Before the birth of my baby boy, I did a lot of reading on baby thermometer and end up purchasing Braun Thermoscan 5 IRT 4520 ear thermometer. This product was recommended by my wife’s good friend, and based on my check, it is indeed a good product used by many parents. Basically, ear thermometer is used by putting the sensor gently inside a baby’s (or a child’s) ear and the thermometer will read the body temperature within few seconds. There is a cover on top of the sensor and we need to change the cover to maintain the cleanliness of the thermometer.
I found Braun IRT 4520 is a good product. Parents who try to buy this product might realize there are two almost similar products in the market: IRT 4520 (blue) and IRT 4020 (green). The blue IRT 4520 remembers the last 8 readings and comes with a built-in full body dock to store it. The green IRT 4020 only remembers the last reading (one memory) and comes with in a external cap only to protect the sensor.
I tested this thermometer to test my own ear (my baby was not even born yet when I did that) and enjoyed the easy process. However, the real test will come when I need to use the thermometer for my newborn baby.
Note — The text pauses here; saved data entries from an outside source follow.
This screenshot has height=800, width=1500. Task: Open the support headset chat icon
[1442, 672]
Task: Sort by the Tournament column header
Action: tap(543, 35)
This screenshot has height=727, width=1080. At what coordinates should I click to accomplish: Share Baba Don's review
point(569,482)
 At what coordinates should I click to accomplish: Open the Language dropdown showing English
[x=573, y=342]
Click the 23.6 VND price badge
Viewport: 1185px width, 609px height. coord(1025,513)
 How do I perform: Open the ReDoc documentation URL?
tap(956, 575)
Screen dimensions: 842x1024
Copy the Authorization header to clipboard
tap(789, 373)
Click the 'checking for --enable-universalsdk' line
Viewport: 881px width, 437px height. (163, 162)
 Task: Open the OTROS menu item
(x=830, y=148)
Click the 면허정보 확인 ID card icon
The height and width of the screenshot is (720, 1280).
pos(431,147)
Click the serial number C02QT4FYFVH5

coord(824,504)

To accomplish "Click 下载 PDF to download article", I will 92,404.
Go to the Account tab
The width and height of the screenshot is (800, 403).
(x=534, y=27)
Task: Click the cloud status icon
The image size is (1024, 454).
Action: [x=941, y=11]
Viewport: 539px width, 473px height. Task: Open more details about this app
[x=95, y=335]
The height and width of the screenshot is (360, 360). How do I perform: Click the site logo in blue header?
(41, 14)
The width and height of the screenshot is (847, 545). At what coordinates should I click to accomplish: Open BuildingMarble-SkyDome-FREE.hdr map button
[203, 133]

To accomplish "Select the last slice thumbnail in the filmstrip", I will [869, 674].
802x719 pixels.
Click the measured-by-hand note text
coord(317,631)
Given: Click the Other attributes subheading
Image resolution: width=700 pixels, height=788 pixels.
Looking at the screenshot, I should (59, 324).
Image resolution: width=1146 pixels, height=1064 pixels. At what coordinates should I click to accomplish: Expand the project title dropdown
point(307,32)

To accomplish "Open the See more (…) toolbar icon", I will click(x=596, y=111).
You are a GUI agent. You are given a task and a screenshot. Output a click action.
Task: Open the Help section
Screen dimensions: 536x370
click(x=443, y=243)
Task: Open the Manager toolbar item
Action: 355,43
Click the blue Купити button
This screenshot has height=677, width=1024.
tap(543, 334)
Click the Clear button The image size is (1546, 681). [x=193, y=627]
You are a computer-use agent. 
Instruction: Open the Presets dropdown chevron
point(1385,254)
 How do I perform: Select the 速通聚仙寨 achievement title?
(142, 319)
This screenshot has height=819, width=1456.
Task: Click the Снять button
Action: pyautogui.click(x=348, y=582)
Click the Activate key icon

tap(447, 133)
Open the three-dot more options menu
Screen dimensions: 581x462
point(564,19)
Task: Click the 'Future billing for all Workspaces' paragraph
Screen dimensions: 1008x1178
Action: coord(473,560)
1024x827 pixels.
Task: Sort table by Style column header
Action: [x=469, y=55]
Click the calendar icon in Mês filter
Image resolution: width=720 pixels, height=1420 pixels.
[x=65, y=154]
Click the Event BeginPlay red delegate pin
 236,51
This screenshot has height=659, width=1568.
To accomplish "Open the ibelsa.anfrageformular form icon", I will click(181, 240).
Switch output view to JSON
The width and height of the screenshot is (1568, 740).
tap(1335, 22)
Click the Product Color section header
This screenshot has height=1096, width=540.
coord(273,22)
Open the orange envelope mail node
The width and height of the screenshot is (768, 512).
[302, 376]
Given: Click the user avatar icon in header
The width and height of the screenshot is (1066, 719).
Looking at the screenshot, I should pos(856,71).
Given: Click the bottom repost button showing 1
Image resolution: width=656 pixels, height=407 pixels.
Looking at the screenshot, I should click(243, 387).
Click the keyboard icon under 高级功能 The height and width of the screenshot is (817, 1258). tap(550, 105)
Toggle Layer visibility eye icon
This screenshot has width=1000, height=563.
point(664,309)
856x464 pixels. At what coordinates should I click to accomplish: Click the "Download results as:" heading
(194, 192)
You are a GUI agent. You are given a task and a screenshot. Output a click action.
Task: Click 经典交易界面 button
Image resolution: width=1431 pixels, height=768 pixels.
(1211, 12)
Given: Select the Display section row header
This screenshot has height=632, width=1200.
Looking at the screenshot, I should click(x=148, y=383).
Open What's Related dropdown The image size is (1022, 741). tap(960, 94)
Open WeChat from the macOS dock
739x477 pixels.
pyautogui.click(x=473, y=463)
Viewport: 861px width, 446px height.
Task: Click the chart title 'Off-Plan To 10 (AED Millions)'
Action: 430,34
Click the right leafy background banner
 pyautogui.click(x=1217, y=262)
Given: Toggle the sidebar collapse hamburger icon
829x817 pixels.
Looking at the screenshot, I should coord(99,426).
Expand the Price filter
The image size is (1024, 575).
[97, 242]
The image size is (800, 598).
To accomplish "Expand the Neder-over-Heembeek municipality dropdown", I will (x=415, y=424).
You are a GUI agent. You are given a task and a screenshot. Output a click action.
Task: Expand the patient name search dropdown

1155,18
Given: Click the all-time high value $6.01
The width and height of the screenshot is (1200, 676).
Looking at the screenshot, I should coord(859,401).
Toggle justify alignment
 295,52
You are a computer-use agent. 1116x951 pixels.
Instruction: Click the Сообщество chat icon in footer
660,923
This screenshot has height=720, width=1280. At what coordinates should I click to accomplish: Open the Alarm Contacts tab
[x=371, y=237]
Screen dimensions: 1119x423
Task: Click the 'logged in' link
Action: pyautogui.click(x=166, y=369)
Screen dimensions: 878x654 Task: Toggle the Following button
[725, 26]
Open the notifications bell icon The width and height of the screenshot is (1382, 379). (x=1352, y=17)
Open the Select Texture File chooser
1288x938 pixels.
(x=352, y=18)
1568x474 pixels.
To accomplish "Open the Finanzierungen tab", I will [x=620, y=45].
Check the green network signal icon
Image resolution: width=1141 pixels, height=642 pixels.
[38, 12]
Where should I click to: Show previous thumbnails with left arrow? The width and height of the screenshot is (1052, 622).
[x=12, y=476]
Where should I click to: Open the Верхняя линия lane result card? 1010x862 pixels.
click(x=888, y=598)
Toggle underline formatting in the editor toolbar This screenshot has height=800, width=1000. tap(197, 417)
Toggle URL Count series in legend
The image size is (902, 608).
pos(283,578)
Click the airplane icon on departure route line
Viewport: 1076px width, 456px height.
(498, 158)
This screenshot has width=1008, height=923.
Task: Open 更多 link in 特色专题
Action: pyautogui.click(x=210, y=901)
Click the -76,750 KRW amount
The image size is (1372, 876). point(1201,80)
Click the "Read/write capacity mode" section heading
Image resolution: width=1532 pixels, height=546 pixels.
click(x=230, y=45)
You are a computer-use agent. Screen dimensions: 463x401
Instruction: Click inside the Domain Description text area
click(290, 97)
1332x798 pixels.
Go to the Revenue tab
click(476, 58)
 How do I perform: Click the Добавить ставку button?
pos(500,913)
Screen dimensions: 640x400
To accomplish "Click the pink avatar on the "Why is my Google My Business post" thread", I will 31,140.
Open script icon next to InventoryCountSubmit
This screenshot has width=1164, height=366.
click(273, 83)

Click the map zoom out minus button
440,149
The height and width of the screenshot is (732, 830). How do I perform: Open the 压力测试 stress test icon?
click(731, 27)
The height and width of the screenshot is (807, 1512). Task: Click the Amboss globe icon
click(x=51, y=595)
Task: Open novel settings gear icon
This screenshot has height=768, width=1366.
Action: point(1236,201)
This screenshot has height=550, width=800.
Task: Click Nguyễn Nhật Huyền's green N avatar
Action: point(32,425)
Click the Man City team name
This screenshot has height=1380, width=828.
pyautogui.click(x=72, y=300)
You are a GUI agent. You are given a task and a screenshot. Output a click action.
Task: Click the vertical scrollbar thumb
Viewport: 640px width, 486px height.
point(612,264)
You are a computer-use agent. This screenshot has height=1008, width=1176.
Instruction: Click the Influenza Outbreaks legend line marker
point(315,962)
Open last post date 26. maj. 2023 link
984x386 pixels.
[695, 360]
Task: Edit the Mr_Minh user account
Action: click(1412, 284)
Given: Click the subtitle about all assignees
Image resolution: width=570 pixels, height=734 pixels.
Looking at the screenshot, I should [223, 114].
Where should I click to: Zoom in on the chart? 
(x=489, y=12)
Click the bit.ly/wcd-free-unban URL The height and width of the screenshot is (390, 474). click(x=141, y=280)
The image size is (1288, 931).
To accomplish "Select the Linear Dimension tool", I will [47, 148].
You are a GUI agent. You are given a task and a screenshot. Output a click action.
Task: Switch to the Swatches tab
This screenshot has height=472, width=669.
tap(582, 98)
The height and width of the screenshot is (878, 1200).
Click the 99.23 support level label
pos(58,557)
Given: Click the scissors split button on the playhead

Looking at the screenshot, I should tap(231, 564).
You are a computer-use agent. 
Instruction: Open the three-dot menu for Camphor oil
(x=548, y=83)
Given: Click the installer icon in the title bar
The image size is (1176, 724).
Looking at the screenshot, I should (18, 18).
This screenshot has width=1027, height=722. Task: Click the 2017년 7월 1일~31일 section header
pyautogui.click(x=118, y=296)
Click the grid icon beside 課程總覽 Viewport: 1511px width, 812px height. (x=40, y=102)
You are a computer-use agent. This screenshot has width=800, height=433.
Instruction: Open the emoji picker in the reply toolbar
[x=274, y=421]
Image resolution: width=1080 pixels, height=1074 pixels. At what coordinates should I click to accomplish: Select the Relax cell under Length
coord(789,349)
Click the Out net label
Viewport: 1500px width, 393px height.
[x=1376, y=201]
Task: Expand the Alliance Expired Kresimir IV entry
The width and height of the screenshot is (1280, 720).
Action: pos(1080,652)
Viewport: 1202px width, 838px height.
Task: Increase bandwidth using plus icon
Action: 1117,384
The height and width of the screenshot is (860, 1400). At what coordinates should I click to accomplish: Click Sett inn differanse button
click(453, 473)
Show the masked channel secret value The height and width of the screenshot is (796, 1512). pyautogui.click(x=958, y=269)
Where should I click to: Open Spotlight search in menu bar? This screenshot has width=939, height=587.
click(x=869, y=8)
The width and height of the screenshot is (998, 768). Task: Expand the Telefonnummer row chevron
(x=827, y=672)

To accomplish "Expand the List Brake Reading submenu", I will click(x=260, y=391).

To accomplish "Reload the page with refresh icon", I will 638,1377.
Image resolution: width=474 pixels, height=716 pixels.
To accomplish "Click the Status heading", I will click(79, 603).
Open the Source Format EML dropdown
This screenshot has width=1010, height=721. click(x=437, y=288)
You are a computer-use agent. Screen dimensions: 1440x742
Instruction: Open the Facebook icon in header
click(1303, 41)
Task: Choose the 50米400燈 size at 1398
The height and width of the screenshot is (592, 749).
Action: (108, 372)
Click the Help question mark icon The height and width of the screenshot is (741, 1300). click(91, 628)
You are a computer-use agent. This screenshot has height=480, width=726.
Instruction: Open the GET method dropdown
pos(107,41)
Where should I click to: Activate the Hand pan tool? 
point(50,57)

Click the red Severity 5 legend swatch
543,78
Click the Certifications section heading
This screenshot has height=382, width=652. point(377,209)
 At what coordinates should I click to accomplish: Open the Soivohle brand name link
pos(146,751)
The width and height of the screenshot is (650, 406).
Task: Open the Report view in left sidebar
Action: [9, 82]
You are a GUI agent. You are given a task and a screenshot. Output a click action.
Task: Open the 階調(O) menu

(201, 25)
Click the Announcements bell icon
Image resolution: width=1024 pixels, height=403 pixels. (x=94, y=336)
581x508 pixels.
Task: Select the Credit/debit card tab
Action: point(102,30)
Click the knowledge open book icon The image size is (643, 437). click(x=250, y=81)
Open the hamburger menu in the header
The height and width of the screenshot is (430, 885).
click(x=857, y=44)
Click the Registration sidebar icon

After the birth of our baby, my wife and I spent few nights in hospital for her recovery as well as for early treatments for our newborn. In the hospital, we received lots of hands-on training and information from the midwives who take care of us around the clock. All of them recommends armpit thermometer instead of ear thermometer. It is kinda unusual for all of them to recommend the same thing for thermometer as their opinions on other issues are quite different (and confusing sometimes, despite their good intentions). So I decided to get a good armpit thermometer from Vicks.
The model that I got is Vicks V916C-AUS Fever Insight. It is a sleek thermometer that comes with a handy semi-transparent hard case. Basically we put the sensor between a baby’s armpit and wait few seconds until a soft beep. Then we can see the temperature immediately. I love the fact that this thermometer provides color-coded result. Good temperature will automatically have green back-light; slightly high temperature will have orange back-light and fever will have red back-light. It was very handy for first time parent like myself. This is something I don’t have in the Braun IRT 4520 (I had to put a sticker on my Braun thermometer with some printed guide so I remember the range of normal and fever temperature).
Since I have two thermometer now (armpit and ear), I am curious to find out which one is more accurate. Do they provide the same reading results every time?
I did a little experiment when my baby boy was around 8 weeks old. For few days I checked his temperature few times a day using both Braun IRT 4520 and Vicks V916C-AUS. During normal days, these two thermometers always produced exactly the same reading. Multiple tests in one session always produce the same result. However, when my baby was due for his 2 months immunisation, his temperature went up a little bit at night and Vicks V916C-AUS gave us more consistent results of temperature gradually going down after taking baby Panadol. Braun IRT 4520 gave us inconsistent reading during that night. Not only the test result of left ear could sometimes be different from the result of right ear, the overall up and down are not so believable compared to the readings I got from Vicks V916C-AUS. I mean, as parents who continuously holding our baby in the last few weeks, my wife and I have some ideas of our son’s body temperature by holding him with our hands. My wife and I usually have the same impression about high/low temperature. Vicks consistently showed temperature that fits our “guess”, Braun thermometer did not.
Therefore I concluded that for 8 weeks old baby, armpit thermometer is a better choice and more accurate. It does not have to be this exact model from Vicks, but get yourself a decent model. Do not try to save few dollars by choosing cheaper models because some cheaper models take longer time to measure temperature and babies are generally unhappy when something weird is put inside their armpit. So the faster the process, the better for both baby and parent.
I have a theory that when dealing with toddler instead of infant, ear thermometer could be more practical. The entire process is faster and there is no need to open the baby’s (or toddler’s) clothes. Will do another experiment later.